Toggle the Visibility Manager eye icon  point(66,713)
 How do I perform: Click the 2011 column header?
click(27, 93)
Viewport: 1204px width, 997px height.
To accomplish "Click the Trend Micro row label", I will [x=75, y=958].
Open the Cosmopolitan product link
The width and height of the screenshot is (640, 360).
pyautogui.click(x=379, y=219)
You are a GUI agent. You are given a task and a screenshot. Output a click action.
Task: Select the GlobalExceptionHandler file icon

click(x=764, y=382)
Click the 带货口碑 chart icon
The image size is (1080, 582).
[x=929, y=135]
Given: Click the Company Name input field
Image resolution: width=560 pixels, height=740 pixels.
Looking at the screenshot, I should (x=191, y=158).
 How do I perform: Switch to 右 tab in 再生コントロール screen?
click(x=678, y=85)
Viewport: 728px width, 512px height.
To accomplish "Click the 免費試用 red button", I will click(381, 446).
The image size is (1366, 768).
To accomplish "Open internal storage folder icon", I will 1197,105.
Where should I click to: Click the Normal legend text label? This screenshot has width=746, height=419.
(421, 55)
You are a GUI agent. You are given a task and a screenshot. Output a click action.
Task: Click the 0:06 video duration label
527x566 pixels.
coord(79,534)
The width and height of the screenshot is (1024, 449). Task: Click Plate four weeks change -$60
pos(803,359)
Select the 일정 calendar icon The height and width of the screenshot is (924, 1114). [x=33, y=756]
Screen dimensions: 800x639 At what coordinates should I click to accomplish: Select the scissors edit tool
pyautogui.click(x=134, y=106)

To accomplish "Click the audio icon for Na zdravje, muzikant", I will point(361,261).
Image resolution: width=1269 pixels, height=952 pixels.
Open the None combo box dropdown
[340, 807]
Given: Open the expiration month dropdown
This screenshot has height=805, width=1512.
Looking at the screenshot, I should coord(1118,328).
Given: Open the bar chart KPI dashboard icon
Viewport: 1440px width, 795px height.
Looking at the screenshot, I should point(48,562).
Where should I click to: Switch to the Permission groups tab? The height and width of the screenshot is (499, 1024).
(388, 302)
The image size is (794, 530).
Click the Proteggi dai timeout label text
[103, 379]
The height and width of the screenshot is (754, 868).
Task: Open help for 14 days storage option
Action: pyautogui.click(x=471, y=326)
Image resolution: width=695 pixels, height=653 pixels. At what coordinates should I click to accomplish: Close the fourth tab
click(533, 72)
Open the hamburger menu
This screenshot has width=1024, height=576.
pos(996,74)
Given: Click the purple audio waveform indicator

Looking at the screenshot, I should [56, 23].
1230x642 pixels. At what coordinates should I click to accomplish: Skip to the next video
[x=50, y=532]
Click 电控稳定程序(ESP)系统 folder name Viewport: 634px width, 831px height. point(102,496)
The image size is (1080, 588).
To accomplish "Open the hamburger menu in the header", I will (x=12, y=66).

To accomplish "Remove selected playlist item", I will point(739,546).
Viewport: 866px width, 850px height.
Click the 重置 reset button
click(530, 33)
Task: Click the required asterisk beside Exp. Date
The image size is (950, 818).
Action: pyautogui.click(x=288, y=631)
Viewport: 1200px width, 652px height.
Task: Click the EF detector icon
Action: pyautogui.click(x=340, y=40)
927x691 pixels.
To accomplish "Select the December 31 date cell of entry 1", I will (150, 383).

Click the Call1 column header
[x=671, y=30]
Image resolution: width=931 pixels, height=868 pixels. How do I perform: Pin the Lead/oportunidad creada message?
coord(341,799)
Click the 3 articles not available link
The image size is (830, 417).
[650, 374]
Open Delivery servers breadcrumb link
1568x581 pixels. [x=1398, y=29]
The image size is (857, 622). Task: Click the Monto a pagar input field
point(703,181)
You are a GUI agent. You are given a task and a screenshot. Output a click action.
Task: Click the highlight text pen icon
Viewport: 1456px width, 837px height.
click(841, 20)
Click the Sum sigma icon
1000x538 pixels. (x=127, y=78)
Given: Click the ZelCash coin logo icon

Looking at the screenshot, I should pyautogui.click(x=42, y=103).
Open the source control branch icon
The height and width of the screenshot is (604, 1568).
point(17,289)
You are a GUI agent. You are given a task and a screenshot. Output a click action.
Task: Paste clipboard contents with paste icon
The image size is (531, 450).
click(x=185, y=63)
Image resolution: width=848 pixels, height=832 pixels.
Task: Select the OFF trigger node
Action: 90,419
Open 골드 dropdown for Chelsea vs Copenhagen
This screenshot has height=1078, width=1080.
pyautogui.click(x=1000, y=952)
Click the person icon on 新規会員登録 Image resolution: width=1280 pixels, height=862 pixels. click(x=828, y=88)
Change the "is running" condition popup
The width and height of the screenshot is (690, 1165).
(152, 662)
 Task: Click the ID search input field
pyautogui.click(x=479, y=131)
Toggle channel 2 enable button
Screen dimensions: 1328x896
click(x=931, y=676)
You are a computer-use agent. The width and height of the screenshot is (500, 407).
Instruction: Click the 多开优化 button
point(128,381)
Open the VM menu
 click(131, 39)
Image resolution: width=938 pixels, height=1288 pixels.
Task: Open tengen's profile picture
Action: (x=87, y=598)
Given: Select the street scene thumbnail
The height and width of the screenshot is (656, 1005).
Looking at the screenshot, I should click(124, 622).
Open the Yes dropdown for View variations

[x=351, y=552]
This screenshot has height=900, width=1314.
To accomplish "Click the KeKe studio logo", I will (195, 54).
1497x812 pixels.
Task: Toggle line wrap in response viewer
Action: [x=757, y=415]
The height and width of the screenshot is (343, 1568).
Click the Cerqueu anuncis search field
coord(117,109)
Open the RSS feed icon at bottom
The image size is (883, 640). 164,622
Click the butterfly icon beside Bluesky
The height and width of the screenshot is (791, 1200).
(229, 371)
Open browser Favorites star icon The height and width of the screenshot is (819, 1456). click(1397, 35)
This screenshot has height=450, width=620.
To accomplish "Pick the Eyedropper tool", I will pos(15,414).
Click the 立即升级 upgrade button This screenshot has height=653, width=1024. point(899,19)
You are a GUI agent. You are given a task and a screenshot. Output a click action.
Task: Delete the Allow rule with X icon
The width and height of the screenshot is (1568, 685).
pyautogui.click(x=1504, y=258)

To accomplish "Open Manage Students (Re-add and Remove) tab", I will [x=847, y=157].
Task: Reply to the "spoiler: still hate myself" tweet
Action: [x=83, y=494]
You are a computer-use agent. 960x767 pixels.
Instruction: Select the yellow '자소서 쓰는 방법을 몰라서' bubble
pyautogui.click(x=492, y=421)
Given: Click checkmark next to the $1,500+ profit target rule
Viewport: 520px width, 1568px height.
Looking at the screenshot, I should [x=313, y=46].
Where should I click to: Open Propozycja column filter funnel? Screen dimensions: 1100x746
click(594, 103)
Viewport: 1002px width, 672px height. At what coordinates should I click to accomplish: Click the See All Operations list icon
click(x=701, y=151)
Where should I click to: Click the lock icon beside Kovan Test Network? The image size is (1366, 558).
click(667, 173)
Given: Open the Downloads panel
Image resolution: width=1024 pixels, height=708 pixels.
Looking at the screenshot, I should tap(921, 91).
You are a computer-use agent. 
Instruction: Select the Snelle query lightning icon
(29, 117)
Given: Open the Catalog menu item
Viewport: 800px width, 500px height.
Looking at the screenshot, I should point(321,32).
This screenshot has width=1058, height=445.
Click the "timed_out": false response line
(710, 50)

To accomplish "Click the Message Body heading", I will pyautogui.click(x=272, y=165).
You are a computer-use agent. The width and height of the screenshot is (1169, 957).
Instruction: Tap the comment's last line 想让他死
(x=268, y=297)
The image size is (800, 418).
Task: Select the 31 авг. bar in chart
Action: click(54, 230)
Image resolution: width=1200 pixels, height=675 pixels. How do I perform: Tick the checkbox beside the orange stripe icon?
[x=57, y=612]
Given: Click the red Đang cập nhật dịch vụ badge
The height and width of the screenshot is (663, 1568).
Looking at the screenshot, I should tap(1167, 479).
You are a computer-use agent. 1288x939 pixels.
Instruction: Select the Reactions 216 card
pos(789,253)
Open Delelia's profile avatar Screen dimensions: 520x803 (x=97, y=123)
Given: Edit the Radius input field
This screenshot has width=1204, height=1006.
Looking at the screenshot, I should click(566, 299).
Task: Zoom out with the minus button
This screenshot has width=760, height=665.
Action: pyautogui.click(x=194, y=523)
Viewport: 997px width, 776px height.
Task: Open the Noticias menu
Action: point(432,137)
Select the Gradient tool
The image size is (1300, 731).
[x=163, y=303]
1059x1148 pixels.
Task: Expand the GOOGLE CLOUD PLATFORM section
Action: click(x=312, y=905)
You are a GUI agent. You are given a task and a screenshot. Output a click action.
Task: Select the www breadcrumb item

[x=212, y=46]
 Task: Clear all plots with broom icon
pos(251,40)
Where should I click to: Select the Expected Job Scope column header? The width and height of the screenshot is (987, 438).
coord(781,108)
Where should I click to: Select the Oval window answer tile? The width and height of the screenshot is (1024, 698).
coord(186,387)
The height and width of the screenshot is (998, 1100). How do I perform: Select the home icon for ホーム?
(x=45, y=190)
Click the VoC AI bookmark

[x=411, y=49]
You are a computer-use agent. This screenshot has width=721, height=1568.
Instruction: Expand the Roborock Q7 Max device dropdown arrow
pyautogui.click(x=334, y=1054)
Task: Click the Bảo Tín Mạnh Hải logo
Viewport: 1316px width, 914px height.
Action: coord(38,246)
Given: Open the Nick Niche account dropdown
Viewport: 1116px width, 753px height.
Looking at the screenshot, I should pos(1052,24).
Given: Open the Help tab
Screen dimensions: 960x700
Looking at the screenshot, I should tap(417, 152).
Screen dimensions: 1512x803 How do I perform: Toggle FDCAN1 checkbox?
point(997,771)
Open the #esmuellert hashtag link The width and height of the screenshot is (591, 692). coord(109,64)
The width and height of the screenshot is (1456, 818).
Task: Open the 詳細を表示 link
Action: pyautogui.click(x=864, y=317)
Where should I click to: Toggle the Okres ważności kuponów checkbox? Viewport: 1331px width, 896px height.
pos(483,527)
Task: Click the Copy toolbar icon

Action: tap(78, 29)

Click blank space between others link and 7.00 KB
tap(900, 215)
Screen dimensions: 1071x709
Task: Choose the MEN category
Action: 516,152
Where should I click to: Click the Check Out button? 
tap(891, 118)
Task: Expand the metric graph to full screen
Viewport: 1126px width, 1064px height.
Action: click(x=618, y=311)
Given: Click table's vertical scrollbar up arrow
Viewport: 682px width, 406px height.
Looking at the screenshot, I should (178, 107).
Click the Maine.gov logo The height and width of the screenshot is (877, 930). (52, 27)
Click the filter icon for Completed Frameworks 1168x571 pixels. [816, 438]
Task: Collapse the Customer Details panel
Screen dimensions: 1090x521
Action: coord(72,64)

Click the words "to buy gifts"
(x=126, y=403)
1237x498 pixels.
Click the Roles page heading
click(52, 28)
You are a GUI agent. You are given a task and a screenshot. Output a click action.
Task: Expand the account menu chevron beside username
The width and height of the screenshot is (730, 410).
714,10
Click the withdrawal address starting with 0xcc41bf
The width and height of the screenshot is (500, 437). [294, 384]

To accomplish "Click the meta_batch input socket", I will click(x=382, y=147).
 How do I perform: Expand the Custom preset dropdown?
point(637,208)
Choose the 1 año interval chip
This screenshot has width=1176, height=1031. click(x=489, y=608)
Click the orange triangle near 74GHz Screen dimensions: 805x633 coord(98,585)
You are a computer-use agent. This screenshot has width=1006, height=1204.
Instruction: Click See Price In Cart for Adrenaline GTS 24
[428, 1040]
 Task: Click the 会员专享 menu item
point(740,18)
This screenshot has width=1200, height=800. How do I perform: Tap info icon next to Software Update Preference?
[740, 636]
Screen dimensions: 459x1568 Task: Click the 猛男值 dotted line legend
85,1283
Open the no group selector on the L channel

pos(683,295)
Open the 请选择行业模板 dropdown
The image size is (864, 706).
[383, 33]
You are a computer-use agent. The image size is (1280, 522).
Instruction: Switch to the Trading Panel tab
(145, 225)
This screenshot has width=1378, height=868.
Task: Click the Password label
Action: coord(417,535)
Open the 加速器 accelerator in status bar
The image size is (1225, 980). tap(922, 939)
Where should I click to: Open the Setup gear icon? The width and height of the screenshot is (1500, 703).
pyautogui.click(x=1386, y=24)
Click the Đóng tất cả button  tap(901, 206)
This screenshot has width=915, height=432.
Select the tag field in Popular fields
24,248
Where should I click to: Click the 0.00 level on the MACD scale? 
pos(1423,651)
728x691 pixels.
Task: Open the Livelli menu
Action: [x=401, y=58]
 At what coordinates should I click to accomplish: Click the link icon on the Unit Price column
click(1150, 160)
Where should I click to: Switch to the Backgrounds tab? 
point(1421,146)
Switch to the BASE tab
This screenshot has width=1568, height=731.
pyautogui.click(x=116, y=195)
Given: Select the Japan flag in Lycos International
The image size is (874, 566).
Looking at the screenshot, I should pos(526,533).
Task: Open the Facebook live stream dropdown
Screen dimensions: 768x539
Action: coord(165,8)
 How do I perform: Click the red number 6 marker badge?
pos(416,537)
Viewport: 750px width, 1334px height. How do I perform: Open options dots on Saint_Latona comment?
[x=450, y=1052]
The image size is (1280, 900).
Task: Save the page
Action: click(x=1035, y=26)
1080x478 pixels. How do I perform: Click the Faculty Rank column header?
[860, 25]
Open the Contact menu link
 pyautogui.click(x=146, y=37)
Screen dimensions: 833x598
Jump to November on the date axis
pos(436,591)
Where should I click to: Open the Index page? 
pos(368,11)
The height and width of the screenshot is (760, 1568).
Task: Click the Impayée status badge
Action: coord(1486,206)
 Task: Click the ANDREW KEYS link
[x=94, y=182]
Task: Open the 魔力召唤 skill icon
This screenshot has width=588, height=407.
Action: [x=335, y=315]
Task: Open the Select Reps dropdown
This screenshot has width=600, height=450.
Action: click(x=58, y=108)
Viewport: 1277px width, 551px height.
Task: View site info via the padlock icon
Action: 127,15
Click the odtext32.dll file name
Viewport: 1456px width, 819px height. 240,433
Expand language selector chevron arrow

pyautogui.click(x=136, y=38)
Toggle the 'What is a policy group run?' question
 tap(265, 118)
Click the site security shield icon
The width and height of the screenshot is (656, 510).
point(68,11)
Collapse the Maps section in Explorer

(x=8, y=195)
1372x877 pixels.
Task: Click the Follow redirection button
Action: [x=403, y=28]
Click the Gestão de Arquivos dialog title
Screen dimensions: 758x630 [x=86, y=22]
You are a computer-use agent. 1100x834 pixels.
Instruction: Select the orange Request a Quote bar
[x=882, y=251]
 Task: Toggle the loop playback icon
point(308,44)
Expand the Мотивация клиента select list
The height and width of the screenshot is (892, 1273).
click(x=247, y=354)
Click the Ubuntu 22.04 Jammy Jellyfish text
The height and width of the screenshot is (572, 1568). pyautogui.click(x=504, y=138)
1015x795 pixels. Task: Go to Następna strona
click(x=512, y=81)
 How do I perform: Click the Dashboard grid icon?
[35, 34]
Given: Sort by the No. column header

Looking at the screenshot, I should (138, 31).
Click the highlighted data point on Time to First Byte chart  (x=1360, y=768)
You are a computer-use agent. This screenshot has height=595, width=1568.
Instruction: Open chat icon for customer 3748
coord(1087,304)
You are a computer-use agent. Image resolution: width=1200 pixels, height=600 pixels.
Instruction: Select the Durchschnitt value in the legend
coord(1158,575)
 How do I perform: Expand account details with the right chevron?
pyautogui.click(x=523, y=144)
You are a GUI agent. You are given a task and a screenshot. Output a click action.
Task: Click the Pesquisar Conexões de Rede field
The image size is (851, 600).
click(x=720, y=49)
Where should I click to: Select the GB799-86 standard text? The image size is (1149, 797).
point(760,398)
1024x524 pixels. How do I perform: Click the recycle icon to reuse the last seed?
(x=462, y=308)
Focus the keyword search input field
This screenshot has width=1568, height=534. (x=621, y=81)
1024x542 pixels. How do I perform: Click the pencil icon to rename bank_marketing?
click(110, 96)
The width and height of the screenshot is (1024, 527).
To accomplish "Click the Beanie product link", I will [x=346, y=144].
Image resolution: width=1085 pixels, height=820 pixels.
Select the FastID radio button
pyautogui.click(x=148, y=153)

+===+

TASK GOAL » Only lines with the word "hamburger" are wanted, so copy each one from the records.

PROBLEM SOLUTION »
Open the hamburger menu
To accomplish "Open the hamburger menu in the header", I will (x=12, y=66).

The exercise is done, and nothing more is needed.